1. Introduction
The Food and Agriculture Organization of the United Nations lists bananas as the fourth-largest food crop globally, ranking behind rice, wheat, and maize [
1]. Bananas are grown in over 130 countries worldwide, and China stands as the third largest producer with a growing area of 350,000 to 400,000 hectares. In 2022, China produced 1.235 million tons of bananas [
2]. While various aspects of banana production, such as harvesting, cleaning, packaging, and transportation, have undergone mechanization, banana crown cutting still heavily relies on manual labor [
3]. However, with the continuous expansion of China’s banana industry, it is crucial to explore intelligent automatic crown cutting technology to overcome the limitations associated with manual crown cutting. Manual crown cutting is labor-intensive, inefficient, and costly. Introducing advanced automatic crown cutting technology for bananas can enhance post-harvest handling, reduce labor expenses, and increase income for fruit growers.

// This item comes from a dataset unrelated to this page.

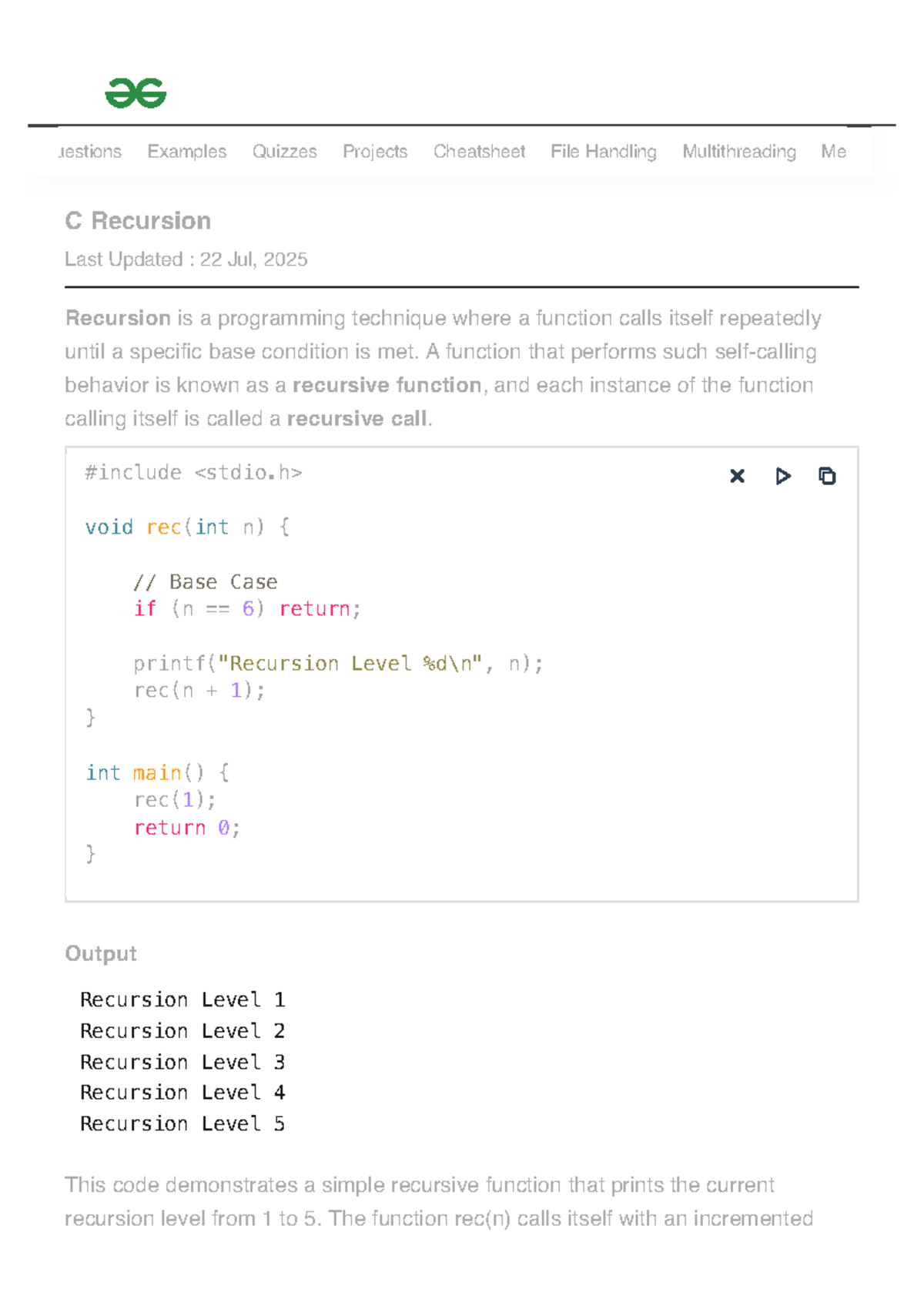Click the printf statement in the code
924x1306 pixels.
[339, 663]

In recent years, numerous academics have conducted extensive research on the identification and segmentation of fruits and vegetables by fruit and vegetable picking robots. The primary objectives of these studies are to enhance the effectiveness of fruit and vegetable production while achieving greater intelligence and automation in the production process [
4,
5]. Among these research endeavors, the robot’s ability to perform the necessary tasks relies heavily on precise segmentation of fruit and vegetable targets. When processing bananas after picking, preserving the integrity of the banana crown becomes crucial. Since both the banana finger and the banana crown exhibit a green color, achieving accurate segmentation poses additional challenges. Therefore, it is of utmost importance to achieve precise segmentation of the banana crown to enable automatic crown cutting of the banana.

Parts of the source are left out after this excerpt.